线程内部会每隔1ms就执行doReput，基本上可以认为是实时将commitlog转到ConsumeQueue。doReport内部会循环执行，判断逻辑为当前处理的进度小于CommitLog文件最大偏移量。

java 复制代码

//DefaultMessageStore$ReputMessageService#run
public void run() {
   
    while (!this.isStopped()) {
        try {
            Thread.sleep(1);
            this.doReput();
        } catch (Exception e) {
         
        }
    }
}

接着会从CommitLog中根据偏移量读取数据，然后根据对应的存储结构，读取出对应的消息数据，封装成DispatchRequest，执行doDispatch方法

java 复制代码

//DefaultMessageStore$ReputMessageService#doReput
SelectMappedBufferResult result = DefaultMessageStore.this.commitLog.getData(reputFromOffset);
DispatchRequest dispatchRequest =
                 DefaultMessageStore.this.commitLog.checkMessageAndReturnSize(result.getByteBuffer(), false, false);

DefaultMessageStore.this.doDispatch(dispatchRequest);

doReput除了消息分发之外，还会通知消费端长轮询，确保消息能够快速消费，后文中会进一步说明。

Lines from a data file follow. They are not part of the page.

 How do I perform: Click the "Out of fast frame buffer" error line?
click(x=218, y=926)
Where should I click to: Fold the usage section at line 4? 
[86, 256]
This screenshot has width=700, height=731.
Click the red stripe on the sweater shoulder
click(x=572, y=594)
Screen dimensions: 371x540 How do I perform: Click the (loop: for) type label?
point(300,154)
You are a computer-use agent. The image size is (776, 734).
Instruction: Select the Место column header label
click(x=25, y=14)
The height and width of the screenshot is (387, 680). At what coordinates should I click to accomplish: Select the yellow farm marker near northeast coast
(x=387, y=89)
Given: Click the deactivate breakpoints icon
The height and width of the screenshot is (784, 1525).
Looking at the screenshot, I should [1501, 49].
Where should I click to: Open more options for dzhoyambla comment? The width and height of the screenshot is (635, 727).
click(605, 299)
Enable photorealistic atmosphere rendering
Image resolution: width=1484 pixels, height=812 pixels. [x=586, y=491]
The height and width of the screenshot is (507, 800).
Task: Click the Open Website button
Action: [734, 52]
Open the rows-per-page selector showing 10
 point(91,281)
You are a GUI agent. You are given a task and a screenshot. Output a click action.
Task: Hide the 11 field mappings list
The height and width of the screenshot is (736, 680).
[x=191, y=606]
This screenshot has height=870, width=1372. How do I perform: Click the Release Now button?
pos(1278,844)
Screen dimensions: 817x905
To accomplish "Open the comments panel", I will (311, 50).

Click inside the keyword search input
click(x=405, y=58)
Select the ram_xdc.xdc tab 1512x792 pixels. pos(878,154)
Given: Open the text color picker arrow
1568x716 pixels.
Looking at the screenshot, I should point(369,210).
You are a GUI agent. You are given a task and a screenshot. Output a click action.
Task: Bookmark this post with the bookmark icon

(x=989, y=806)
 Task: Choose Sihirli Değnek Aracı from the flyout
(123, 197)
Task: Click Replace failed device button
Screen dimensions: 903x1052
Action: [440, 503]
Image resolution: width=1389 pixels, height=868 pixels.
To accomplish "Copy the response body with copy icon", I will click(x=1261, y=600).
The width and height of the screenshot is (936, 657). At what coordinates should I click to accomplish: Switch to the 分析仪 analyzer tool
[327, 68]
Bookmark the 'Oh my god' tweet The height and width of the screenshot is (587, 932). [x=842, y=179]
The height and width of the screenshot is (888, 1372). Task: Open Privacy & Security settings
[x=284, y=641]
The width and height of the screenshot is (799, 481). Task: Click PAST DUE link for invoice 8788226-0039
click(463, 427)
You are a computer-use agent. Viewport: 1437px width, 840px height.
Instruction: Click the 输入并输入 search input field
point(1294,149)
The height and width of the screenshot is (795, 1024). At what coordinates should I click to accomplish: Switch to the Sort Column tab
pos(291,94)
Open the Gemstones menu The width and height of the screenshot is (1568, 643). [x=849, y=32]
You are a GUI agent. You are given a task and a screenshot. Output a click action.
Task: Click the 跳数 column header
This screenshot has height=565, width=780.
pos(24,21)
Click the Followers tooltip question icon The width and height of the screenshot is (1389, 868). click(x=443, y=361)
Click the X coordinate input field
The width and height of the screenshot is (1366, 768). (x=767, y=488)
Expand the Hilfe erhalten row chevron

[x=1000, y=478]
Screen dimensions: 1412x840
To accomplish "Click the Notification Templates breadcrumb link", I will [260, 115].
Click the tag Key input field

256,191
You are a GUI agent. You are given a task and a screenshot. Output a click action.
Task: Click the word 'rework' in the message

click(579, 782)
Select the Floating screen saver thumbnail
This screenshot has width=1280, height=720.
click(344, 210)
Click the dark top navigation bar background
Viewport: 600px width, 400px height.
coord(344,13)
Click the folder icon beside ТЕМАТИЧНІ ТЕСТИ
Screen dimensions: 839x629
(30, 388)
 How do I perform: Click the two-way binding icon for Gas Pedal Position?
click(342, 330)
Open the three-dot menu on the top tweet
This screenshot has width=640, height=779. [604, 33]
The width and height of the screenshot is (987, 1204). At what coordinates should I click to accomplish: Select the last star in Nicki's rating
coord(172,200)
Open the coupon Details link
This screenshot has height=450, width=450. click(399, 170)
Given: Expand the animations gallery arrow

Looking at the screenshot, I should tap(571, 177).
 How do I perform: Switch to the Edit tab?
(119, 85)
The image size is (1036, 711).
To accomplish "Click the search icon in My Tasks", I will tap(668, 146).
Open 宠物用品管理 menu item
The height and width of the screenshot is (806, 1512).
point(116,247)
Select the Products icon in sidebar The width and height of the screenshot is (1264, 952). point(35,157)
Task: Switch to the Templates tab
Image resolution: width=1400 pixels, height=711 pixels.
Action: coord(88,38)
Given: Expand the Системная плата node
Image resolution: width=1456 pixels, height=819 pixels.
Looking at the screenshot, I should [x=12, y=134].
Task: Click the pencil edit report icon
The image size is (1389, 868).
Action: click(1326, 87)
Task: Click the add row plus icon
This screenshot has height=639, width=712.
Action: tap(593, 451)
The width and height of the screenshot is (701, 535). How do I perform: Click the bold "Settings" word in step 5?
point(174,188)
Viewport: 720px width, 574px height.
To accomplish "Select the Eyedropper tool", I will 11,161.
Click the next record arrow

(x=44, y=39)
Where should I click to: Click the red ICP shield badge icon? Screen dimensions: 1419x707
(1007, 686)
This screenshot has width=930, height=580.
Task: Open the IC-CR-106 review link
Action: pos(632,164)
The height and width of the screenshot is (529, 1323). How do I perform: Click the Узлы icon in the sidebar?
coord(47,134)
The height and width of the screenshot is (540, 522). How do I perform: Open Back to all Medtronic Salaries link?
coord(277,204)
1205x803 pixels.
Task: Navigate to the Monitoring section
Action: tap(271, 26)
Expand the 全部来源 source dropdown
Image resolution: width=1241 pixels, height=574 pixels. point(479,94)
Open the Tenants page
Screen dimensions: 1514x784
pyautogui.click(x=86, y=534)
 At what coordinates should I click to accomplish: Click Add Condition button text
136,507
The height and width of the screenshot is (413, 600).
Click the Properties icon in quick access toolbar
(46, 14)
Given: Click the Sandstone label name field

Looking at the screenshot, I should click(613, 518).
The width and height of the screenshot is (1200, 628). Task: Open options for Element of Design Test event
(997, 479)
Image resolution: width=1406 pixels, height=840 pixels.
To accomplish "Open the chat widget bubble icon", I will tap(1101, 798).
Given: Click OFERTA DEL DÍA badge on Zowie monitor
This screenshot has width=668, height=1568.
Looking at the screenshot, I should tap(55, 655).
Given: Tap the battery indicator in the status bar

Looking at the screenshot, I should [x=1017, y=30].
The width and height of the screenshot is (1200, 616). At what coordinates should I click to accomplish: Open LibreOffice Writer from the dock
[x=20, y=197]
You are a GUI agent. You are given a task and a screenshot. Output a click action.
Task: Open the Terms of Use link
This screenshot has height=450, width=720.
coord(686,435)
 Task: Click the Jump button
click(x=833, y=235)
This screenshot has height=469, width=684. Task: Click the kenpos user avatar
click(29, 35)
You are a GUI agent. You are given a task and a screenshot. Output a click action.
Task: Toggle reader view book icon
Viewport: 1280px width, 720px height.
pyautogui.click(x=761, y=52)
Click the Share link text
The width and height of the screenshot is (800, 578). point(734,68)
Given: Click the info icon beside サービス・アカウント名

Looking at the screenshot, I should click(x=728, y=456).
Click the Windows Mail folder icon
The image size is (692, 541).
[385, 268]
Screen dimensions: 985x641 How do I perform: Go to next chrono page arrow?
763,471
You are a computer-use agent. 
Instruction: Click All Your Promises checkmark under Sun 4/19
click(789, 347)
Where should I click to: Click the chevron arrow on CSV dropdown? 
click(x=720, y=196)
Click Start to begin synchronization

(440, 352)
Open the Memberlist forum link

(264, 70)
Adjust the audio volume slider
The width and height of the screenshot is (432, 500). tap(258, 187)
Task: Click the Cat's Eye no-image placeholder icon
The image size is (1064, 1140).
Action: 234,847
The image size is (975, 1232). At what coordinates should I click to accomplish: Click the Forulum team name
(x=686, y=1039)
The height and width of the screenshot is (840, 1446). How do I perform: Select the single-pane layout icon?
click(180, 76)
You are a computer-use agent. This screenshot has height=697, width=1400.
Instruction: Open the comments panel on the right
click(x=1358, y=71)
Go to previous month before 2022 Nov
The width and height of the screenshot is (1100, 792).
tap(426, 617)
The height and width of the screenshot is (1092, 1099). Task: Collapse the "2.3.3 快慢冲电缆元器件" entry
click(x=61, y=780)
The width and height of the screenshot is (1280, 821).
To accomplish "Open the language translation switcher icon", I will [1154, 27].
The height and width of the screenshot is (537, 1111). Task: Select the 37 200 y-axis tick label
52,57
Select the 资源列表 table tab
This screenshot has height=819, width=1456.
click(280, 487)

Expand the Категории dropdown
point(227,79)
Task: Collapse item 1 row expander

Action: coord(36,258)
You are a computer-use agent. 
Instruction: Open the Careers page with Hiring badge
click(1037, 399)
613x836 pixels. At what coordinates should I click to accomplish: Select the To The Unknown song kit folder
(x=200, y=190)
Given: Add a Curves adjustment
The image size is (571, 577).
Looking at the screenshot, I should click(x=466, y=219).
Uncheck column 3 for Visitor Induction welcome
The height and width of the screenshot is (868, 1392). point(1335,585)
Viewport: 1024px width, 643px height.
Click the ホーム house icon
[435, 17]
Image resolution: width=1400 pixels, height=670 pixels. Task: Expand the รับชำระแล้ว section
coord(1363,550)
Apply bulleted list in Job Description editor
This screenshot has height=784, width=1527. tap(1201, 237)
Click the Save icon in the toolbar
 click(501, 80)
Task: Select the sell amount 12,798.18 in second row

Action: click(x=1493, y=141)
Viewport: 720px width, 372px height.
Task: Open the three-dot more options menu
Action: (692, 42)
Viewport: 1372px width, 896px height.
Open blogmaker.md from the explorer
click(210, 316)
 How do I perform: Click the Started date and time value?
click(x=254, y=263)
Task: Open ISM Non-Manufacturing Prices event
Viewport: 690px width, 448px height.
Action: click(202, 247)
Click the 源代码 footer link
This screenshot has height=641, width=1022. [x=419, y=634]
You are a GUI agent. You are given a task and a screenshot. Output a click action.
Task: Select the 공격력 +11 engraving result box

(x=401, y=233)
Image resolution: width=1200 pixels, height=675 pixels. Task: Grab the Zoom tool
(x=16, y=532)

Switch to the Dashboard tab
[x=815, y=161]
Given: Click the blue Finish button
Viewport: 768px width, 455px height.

doDispatch内部就是遍历CommitLogDispatcher，而ConsumeQueue对应的就是CommitLogDispatcherBuildConsumeQueue，而Index对应的是CommitLogDispatcherBuildIndex

java 复制代码

//DefaultMessageStore#doDispatch
public void doDispatch(DispatchRequest req) {
    for (CommitLogDispatcher dispatcher : this.dispatcherList) {
        dispatcher.dispatch(req);
    }
}

CommitLogDispatcherBuildConsumeQueue类内部的dispatch会调用putMessagePositionInfo方法，该方法就是找到腿影的ConsumeQueue对象，然后调用putMessagePositionInfoWrapper方法

java 复制代码

//DefaultMessageStore#putMessagePositionInfo
public void putMessagePositionInfo(DispatchRequest dispatchRequest) {
    ConsumeQueue cq = this.findConsumeQueue(dispatchRequest.getTopic(), dispatchRequest.getQueueId());
    cq.putMessagePositionInfoWrapper(dispatchRequest);
}

内部有一些是可写的判断，以及重试的逻辑，但最核心的是调用putMessagePositionInfo方法。结果成功后，会在CheckPoint中记录时间戳。

java 复制代码

//ConsumeQueue#putMessagePositionInfoWrapper
boolean result = this.putMessagePositionInfo(request.getCommitLogOffset(),
    request.getMsgSize(), tagsCode, request.getConsumeQueueOffset());
if (result) {
    this.defaultMessageStore.getStoreCheckpoint().setLogicsMsgTimestamp(request.getStoreTimestamp());
    return;
}

在实际的putMessagePositionInfo中，就是把offset，消息大小，以及tagsCode记录到内存，找到对应的MappedFile，然后把数据写入到MappedFile。此处省略了一些偏移量是否正确的判断。

java 复制代码

//ConsumeQueue#putMessagePositionInfo
private boolean putMessagePositionInfo(final long offset, final int size, final long tagsCode,
    final long cqOffset) {

    if (offset <= this.maxPhysicOffset) {
        return true;
    }

    this.byteBufferIndex.flip();
    this.byteBufferIndex.limit(CQ_STORE_UNIT_SIZE);
    this.byteBufferIndex.putLong(offset);
    this.byteBufferIndex.putInt(size);
    this.byteBufferIndex.putLong(tagsCode);
 
 	MappedFile mappedFile = this.mappedFileQueue.getLastMappedFile(expectLogicOffset);
 
 	return mappedFile.appendMessage(this.byteBufferIndex.array());
}

在appendMessage方法中，会执行消息的写入，通过FileChannel的wire方法。到这里只是完成了数据写入到操作系统缓存，还没有执行flush操作，那么何时执行flush操作？

java 复制代码

//MappedFile#appendMessage
public boolean appendMessage(final byte[] data) {
    int currentPos = this.wrotePosition.get();

    if ((currentPos + data.length) <= this.fileSize) {
        try {
            this.fileChannel.position(currentPos);
            this.fileChannel.write(ByteBuffer.wrap(data));
        } catch (Throwable e) {
            log.error("Error occurred when append message to mappedFile.", e);
        }
        this.wrotePosition.addAndGet(data.length);
        return true;
    }

    return false;
}

2.2 刷盘

ConsumeQueue的flush操作在FlushConsumeQueueService中处理。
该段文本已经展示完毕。